Tuesday, March 19, 2024 Mar 19, 2024
42° F Dallas, TX
Advertisement
Local News

Dallas Mayoral Poll Week Two: Albert Black Stays On Top, the Bottom Gets Shuffled

Inside this post is a lot of talking about affordable housing. And who hasn't Jim Schutze pissed off?
By Shawn Shinneman |
Image
courtesy of candidates

All you have to do is look at the number of candidate forums to realize campaign season is in full swing. Since our last post a week ago, we count four. Albert Black, Scott Griggs, and Regina Montoya made it to all of them. The larger events were a Monday Night Politics forum and a debate hosted by the Mayor’s Star Council, each featuring seven candidates.

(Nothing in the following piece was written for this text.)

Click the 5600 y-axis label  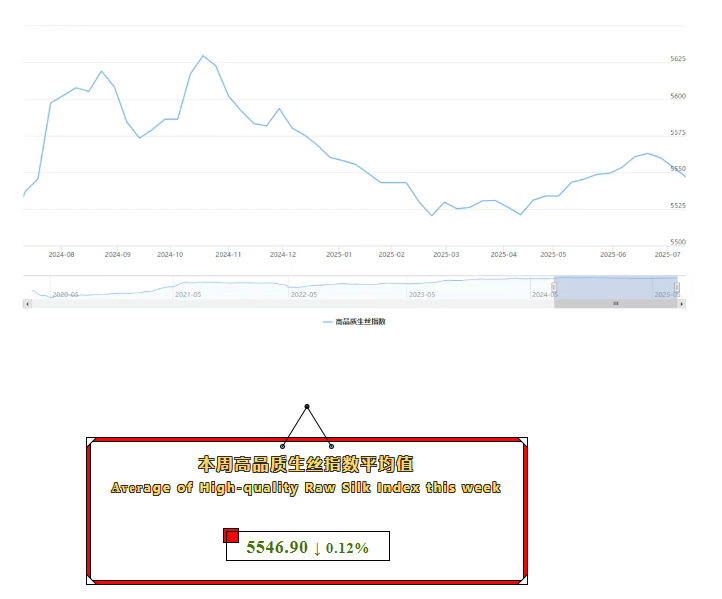(x=678, y=96)
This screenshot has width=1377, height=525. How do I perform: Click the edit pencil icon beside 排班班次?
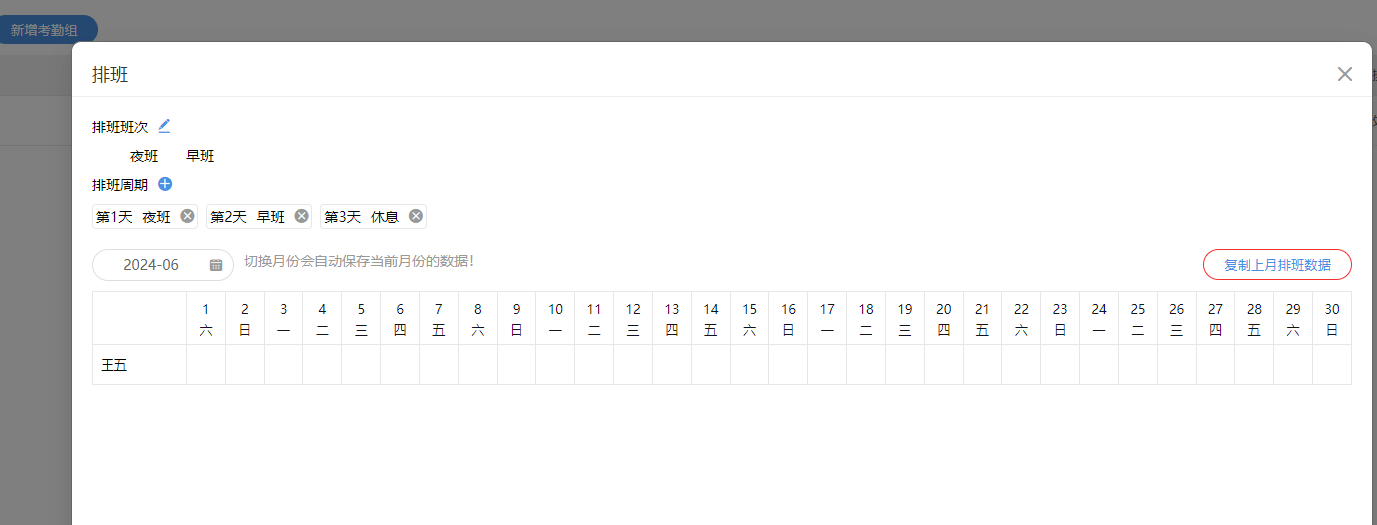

The headlines are telling, as well. This week, a 2015 incident involving Griggs and then assistant city secretary Bilierae Johnson made the media rounds. The Dallas Observer’s Jim Schutze has already managed to piss off most of the field. You have a full slate of candidate questionnaires up at WFAA, and in lighter news, a handful of candidates opined about food and restaurants.

Quick refresher: we have weekly polls going leading up to the May 4 election. We close the polls at 11:59 p.m. on Sunday, and post the results every Monday. In that same post (the very post you’re reading right now), we’ll sum up the happenings of each candidate over the last week and hit you with a new poll. When it’s all over, we name D Magazine’s mayor of Dallas.

Below are last week’s results, with a nod to the week prior. We have movement, but not at the top. You’ll find a more top-level discussion of all the candidates here and last week’s post here.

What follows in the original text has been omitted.